Les lieux de batailles

Plateau de l’Espinette
Vers 14h, la confrontation du 22 août a lieu sur ce plateau. Dès le 24 août, des civils belges sont réquisitionnés pour ensevelir les corps de 72 Français et 12 Allemands dans une fosse commune. Les dépouilles sont transférées au cimetière militaire de Gozée, puis au cimetière d’Aiseau-Presles. Toutefois, au sortir de la guerre, à Leernes comme ailleurs en Wallonie, des monuments s’érigent témoignant d’une volonté de garder en mémoire cette guerre. Le 20 mars 1920, sous l’égide du Docteur Emile Hautain, une souscription est lancée afin d’ériger « un monument à la mémoire des soldats français qui moururent dans la campagne de Leernes ». Celui-ci est inauguré le 22 août 1921.

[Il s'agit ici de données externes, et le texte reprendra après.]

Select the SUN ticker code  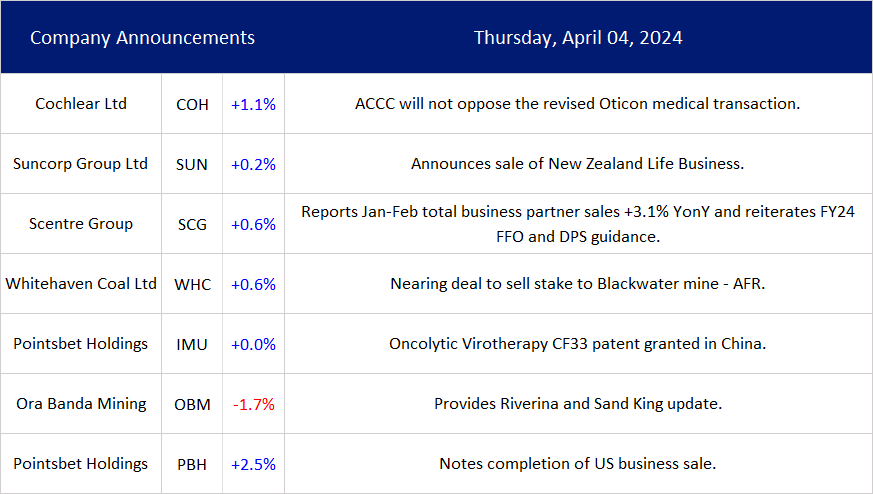[192, 164]
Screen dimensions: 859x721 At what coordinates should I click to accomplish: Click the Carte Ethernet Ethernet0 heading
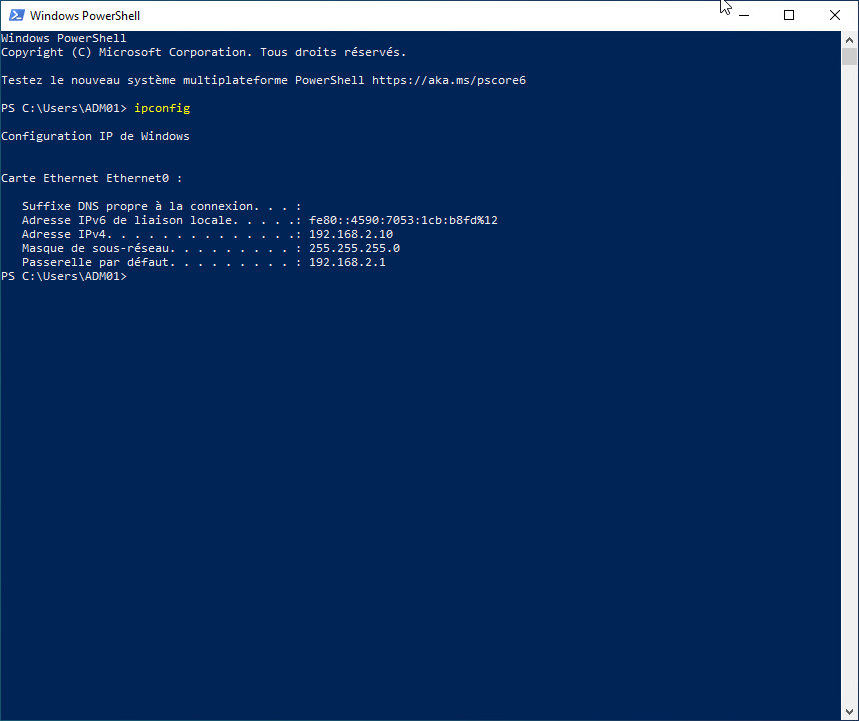pyautogui.click(x=92, y=178)
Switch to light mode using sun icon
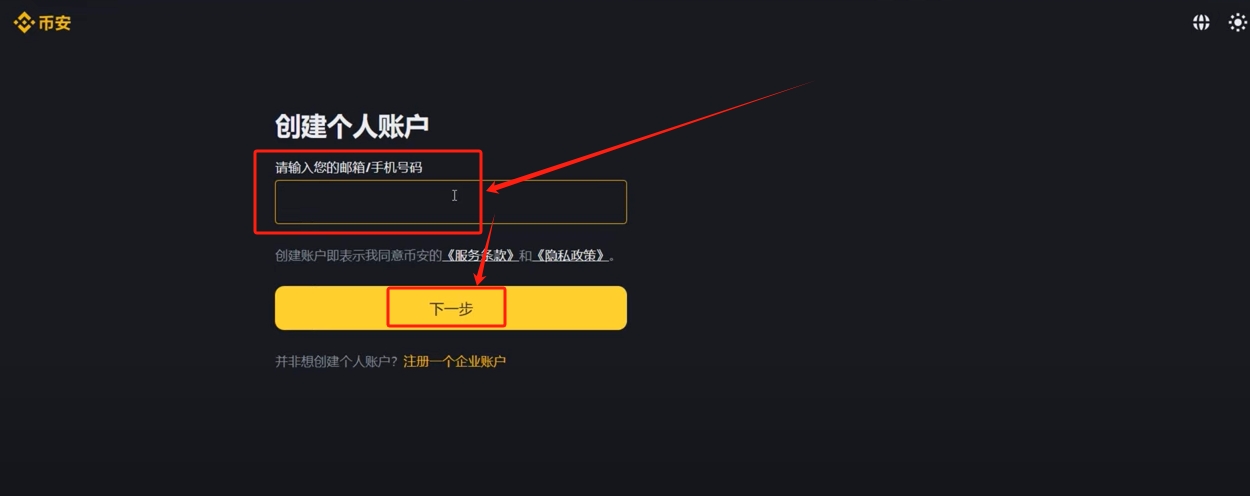1250x496 pixels. tap(1238, 22)
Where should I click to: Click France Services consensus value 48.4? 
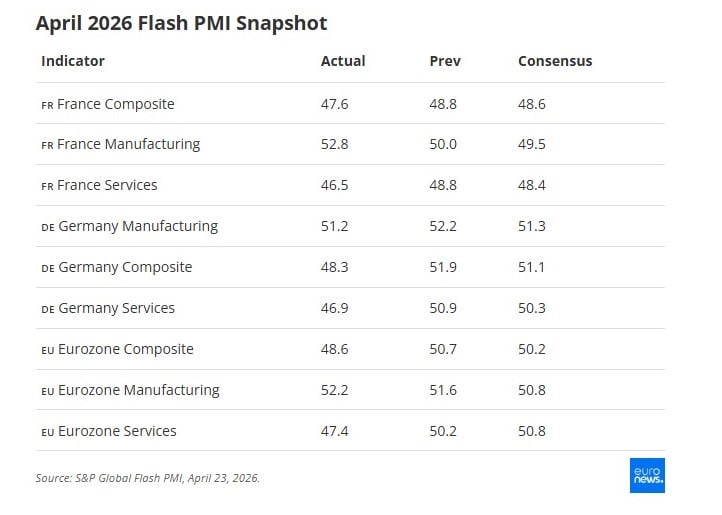(x=532, y=185)
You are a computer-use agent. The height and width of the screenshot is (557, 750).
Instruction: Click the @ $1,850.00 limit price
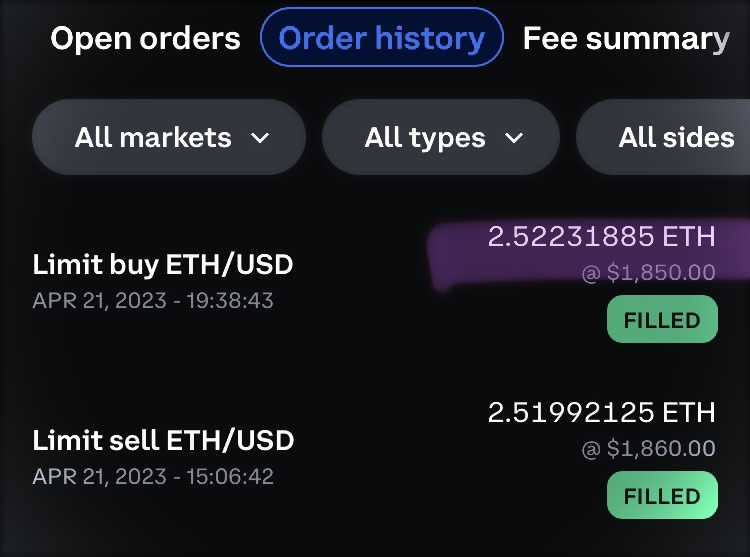(649, 273)
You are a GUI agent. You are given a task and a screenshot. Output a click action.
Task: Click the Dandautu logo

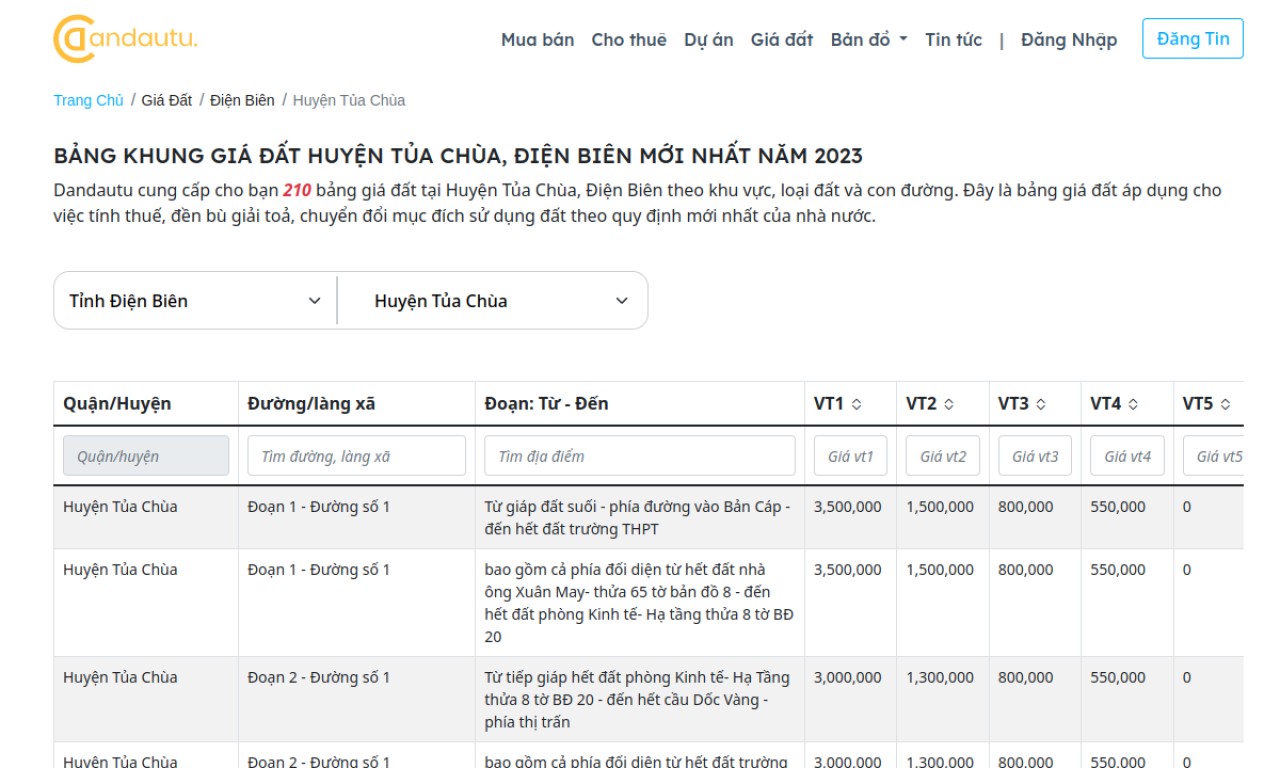coord(125,39)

Camp de prisonniers temporaires

Pendant la 1ère Guerre Mondiale, le nombre de prisonniers de guerre fut considérable. Un peu plus de 6,6 millions de soldats sont faits prisonniers lors du conflit, dont 2.250.000 par l’Allemagne. Tombés aux mains de l’ennemi, les soldats français sont astreints à de lourds travaux, et subissent des conditions de vie difficiles. Il s’agit principalement de soldats, mais également de civils, pris en otage et détenus en Belgique ou envoyés en Allemagne.

Suite aux combats de la Sambre et de Mons, cette ferme sert, pendant au moins quelques mois, de camp de prisonniers essentiellement pour des Britanniques et quelques Français. Cette bâtisse, une fois la porte d’entrée close, devenait très facile à garder pour les autorités allemandes. Munie de trois étages servant à entreposer grains et fourrage, elle a logé une cinquantaine de prisonniers. Sous la garde des soldats allemands, ces détenus vont travailler la journée dans les champs.

Pour la petite histoire, la grange de cette ferme est réquisitionnée par les Allemands de 1940 jusqu’en 1944 afin d’entreposer leurs charrois. Cette ferme est connue sous l’appellation de « ferme Fourmeau » car cette famille en est devenue propriétaire entre les deux guerres mondiales.